И он сразу сник, зачем-то спрятал за спину руки.

— Может, в кино прошвырнемся? — тихо, смиренно спросил Михаил немного погодя, плетясь вслед за Варей на некотором расстоянии.

У дверей своей комнаты Варя оглянулась.

— Вы что все… на кино нынче помешались?

— А сегодня, знаешь ли, в Порубежке иностранный фильм крутят: «Одни неприятности». Сходим? — уже совсем молящим голосом протянул Михаил.

— Спасибо. У меня своих неприятностей хоть отбавляй! — отрезала Варя и перед самым Мишкиным носом хлопнула дверью.

ГЛАВА ПЯТАЯ

Варя зажмурилась. Ей не хотелось видеть снующую по комнате веселую-развеселую Оксану. Напевая себе под нос, она то роняла табуретку, то с маху грохала крышкой огромного разбухшего чемодана, похожего на ненасытного обжору, то выходила из комнаты, то входила в комнату, каждый раз хлопая дверью так, будто где-то рядом стреляли из пистолета. Невольно думалось — эта маленькая шумливая девушка поставила перед собой цель: во что бы то ни стало поднять на ноги не только Варю, но и все общежитие.

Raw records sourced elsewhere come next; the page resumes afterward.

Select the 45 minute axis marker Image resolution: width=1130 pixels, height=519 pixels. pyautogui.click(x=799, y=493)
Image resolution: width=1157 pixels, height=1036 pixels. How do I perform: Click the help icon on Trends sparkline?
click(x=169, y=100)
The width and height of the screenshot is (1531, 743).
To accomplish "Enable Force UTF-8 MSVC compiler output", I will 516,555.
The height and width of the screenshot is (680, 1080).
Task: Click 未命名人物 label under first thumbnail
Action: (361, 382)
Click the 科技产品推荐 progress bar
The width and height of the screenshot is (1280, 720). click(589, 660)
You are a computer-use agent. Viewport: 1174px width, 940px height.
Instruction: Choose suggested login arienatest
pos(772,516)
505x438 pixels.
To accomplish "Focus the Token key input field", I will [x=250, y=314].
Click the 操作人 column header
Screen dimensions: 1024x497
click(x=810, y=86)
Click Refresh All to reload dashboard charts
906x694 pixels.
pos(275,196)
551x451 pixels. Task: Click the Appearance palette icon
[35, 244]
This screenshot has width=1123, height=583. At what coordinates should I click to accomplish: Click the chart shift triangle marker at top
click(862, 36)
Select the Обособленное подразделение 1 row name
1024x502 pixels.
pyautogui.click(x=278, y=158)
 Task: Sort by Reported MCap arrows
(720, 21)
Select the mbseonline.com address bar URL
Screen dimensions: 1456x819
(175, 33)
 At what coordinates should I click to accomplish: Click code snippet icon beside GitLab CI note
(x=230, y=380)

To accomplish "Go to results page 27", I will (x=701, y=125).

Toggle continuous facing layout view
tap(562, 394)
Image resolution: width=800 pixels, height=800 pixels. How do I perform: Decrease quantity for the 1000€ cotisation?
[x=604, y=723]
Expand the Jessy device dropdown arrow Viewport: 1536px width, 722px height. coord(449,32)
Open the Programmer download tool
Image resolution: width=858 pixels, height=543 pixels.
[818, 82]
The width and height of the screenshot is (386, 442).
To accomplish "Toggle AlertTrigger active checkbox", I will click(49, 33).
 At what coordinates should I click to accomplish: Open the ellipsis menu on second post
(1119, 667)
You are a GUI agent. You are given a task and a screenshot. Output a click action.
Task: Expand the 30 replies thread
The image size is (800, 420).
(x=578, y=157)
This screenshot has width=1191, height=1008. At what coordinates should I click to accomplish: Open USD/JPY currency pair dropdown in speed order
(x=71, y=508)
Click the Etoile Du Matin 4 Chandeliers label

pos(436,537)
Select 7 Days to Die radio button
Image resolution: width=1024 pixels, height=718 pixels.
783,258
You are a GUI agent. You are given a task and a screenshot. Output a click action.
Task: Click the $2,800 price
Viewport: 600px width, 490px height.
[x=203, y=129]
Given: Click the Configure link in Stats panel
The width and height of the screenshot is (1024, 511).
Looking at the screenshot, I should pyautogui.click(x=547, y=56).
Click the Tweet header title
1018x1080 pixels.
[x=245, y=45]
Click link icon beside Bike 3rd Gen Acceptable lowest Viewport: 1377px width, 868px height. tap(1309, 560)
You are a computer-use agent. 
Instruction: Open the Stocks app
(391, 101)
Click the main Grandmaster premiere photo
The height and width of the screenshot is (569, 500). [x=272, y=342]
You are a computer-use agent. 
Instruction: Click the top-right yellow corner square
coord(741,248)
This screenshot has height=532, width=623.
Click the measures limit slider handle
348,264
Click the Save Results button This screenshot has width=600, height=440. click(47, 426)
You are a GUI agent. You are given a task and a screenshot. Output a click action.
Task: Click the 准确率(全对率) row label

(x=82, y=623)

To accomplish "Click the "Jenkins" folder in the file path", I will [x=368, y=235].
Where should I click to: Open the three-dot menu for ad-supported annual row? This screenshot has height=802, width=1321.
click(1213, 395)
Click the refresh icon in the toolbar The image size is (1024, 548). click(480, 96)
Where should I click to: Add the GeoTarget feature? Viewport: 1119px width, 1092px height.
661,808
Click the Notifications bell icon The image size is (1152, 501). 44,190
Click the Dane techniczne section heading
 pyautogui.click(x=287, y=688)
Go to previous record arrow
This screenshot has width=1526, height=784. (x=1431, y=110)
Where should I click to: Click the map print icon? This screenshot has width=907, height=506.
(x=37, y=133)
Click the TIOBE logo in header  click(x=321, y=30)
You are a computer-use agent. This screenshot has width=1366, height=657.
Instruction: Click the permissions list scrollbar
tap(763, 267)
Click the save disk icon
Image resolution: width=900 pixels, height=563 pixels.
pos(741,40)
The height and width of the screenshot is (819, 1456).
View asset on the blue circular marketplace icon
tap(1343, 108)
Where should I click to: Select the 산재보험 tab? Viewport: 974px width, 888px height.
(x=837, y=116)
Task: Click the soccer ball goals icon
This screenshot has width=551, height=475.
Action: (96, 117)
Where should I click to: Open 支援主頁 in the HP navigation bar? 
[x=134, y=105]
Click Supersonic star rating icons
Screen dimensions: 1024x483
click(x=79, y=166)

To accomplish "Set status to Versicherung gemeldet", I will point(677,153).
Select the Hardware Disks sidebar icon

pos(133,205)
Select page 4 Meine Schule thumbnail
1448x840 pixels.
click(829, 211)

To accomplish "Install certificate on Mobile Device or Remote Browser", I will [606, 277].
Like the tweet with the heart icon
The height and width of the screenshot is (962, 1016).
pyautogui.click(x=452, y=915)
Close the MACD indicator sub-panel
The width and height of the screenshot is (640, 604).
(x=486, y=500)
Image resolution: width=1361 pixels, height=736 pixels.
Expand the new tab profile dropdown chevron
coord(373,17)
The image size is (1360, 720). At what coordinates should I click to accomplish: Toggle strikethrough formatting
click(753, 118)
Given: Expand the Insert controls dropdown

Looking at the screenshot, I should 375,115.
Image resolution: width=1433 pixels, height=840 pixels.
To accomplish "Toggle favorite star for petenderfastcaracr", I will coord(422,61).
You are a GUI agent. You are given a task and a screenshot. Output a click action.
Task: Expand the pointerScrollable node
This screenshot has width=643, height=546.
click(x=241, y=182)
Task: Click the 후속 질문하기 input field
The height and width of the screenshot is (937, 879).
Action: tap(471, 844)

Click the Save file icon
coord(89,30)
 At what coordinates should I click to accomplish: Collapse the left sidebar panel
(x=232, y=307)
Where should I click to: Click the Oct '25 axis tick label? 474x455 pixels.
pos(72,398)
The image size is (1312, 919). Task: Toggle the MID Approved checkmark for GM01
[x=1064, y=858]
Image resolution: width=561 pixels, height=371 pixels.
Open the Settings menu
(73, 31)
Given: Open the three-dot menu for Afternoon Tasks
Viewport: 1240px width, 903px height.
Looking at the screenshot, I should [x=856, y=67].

Раньше, еще девчонкой, при матери, Варя так любила воскресные дни, свободные от школьных занятий. Особенно приятно было поваляться, понежиться утром на печке. Печь топится, потрескивают в ее черной утробе сучки, в квашне всходит пахучее ноздреватое тесто, под боком у тебя лениво мурлычет ласковая кошка, и на душе сладостно покойно, безмятежно тихо.

И жилось же тогда ей, счастливой!

В деревушке, горсточкой приткнувшейся к березовой роще, школы своей не было, и Варя бегала вместе с другими голоногими толстопятыми девчонками, в соседнее село Константиново, знаменитое на Руси село. Это здесь, в Константинове, родился крестьянский поэт Сергей Есенин…

Спит ковыль. Равнина дорогая
И свинцовой свежести полынь.
Никакая родина другая
Не вольет мне в грудь мою теплынь, —

шептали Варины губы.

И она видела — отчетливо видела — и эту росную изумрудно-сизую равнину, и веселящие душеньку березовые перелески, полные птичьего щебетания, теней и блеска, и молодой полынок на пологих буграх, и ковыль — сизый, шелковистый, зыбистый, что твоя морская волна.